A inizio anno abbiamo approfondito le dinamiche di tre Opa (Nice, Damiani, Smre) susseguitesi durante il periodo festivo. Ma che cos’è, nel dettaglio, un’Opa e come può configurarsi? L’Opa, acronimo di Offerta pubblica di acquisto, è un meccanismo disciplinato dagli articoli 101bis-112 del Testo unico della finanza (Tuf), nonché da alcune norme della Consob.

Si tratta letteralmente di un’offerta, presentata da un qualsiasi soggetto (anche privato) intenzionato ad acquistare un determinato numero di azioni (o altri strumenti finanziari) di una qualsiasi società (quotata o meno). È, sostanzialmente, un invito a disinvestire, a essere liquidati e quindi incassare, rivolto a chi possiede azioni dell’azienda target da parte di chi vorrebbe entrarne in possesso.

Chiarito il significato di offerta, va approfondito quello di “pubblica”. Per essere tale, l’offerta deve essere estesa ad almeno 150 soggetti e riguardare titoli dal valore complessivo almeno pari a 5 milioni di euro. Soprattutto deve essere comunicata alla Consob, con un documento contenente le motivazioni, i dettagli e le finalità dell’operazione. La Consob leggerà, controllerà e pubblicherà il documento, mentre la società target emanerà un comunicato in cui fornisce dettagli utili alla valutazione – dati finanziari, eventi avvenuti dopo l’ultima chiusura di bilancio – insieme al proprio giudizio (favorevole o meno) in merito all’offerta ricevuta.

## Obiettivo 1:
Trascrivi dal testo sull'Opa la parte che si apre con le parole "A inizio anno" e si chiude con "entrarne in possesso.".
I record non hanno niente a che vedere con il testo.

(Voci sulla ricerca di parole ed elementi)
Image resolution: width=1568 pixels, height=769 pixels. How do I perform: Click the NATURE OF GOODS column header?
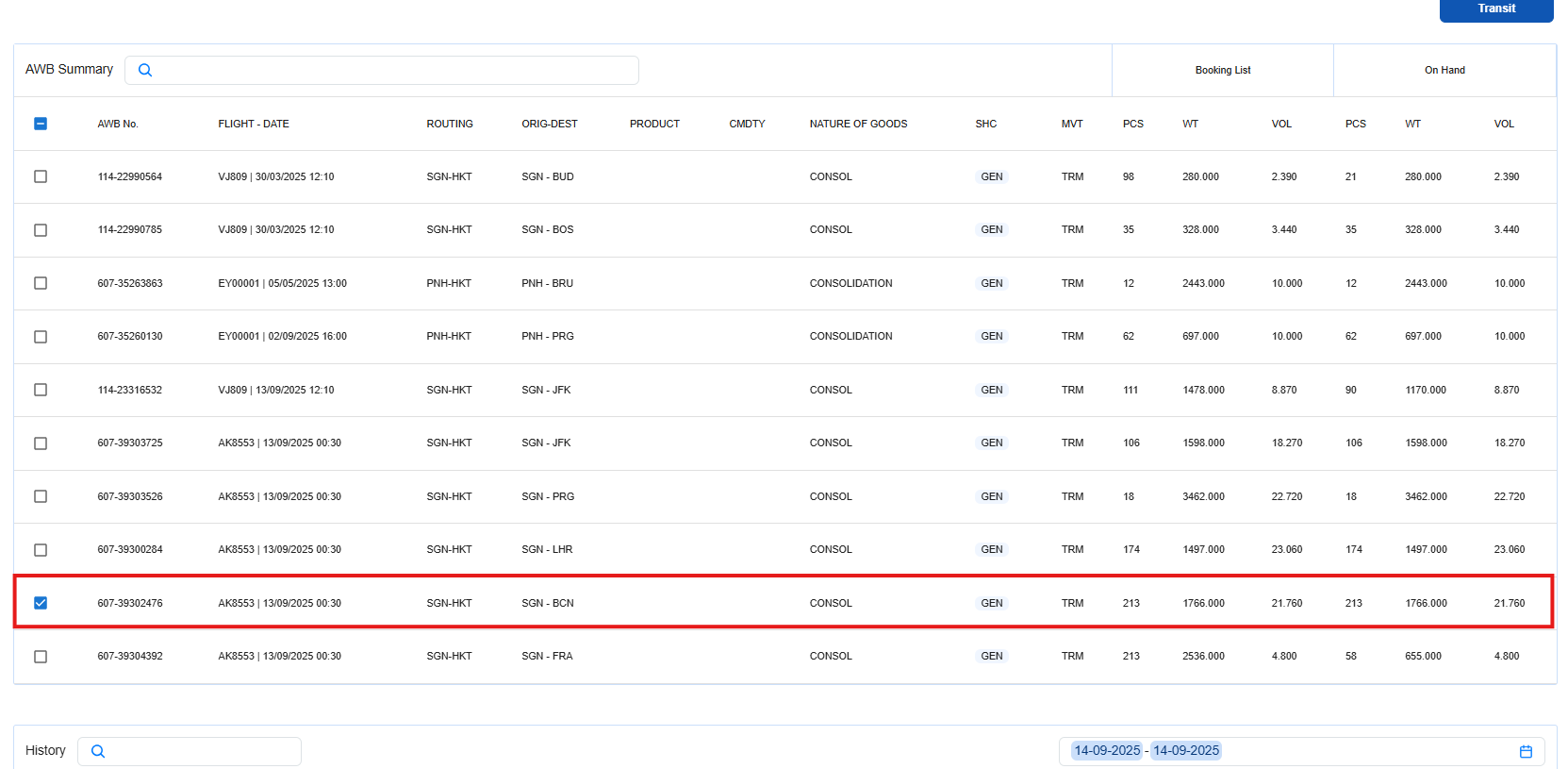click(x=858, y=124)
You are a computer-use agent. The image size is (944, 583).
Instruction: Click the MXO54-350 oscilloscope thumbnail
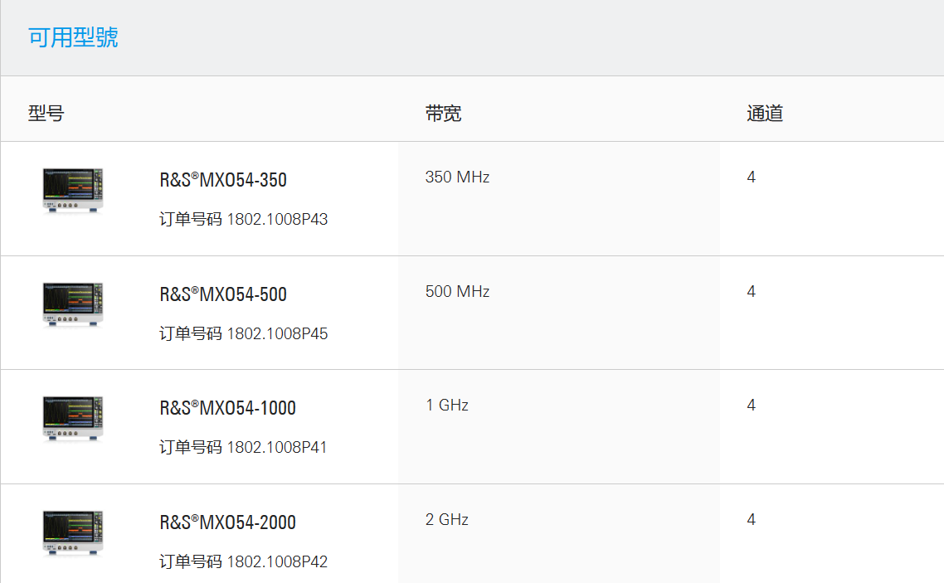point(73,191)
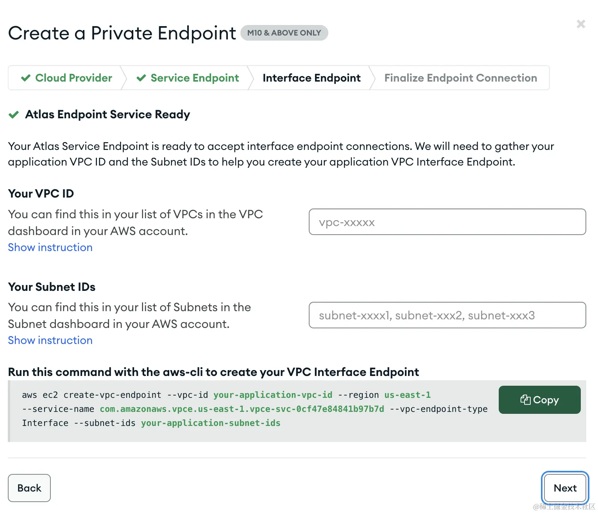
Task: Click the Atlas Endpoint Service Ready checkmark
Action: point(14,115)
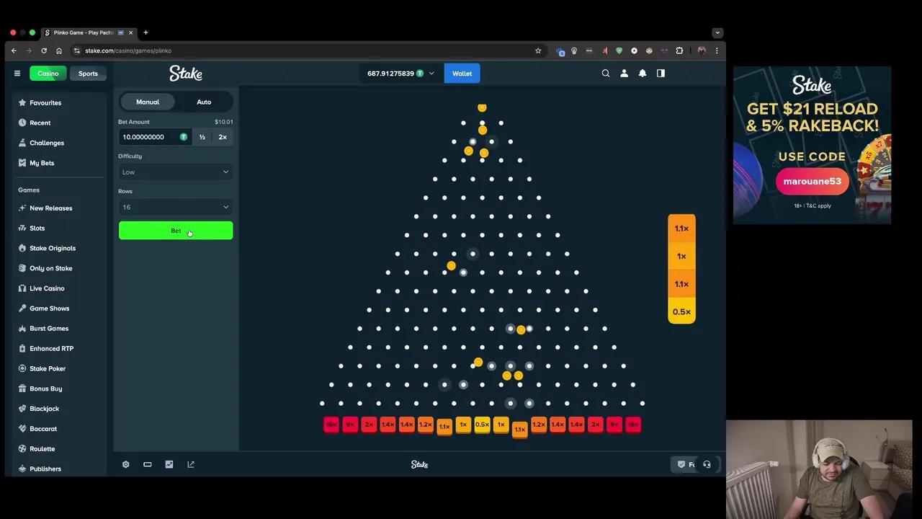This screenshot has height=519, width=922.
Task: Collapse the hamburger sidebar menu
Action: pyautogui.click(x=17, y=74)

## Obiettivo 2:
Nei record, riscrivi la parte che va dalla riga che contiene "You are a computer-use" fino alla fine, cambiando "thumbnail" in "icon" e lasciando tutto il resto uguale. Riporta solo queste righe, senza le immagini.

## Risultato completo 1:
A inizio anno abbiamo approfondito le dinamiche di tre Opa (Nice, Damiani, Smre) susseguitesi durante il periodo festivo. Ma che cos’è, nel dettaglio, un’Opa e come può configurarsi? L’Opa, acronimo di Offerta pubblica di acquisto, è un meccanismo disciplinato dagli articoli 101bis-112 del Testo unico della finanza (Tuf), nonché da alcune norme della Consob.

Si tratta letteralmente di un’offerta, presentata da un qualsiasi soggetto (anche privato) intenzionato ad acquistare un determinato numero di azioni (o altri strumenti finanziari) di una qualsiasi società (quotata o meno). È, sostanzialmente, un invito a disinvestire, a essere liquidati e quindi incassare, rivolto a chi possiede azioni dell’azienda target da parte di chi vorrebbe entrarne in possesso.

## Risultato completo 2:
You are a computer-use agent. The image size is (944, 583).
Instruction: Click the MXO54-350 oscilloscope icon
point(73,191)
Task: Click the Atlas Endpoint Service Ready checkmark
Action: point(14,115)
This screenshot has height=519, width=922.
Task: Collapse the hamburger sidebar menu
Action: pyautogui.click(x=17, y=74)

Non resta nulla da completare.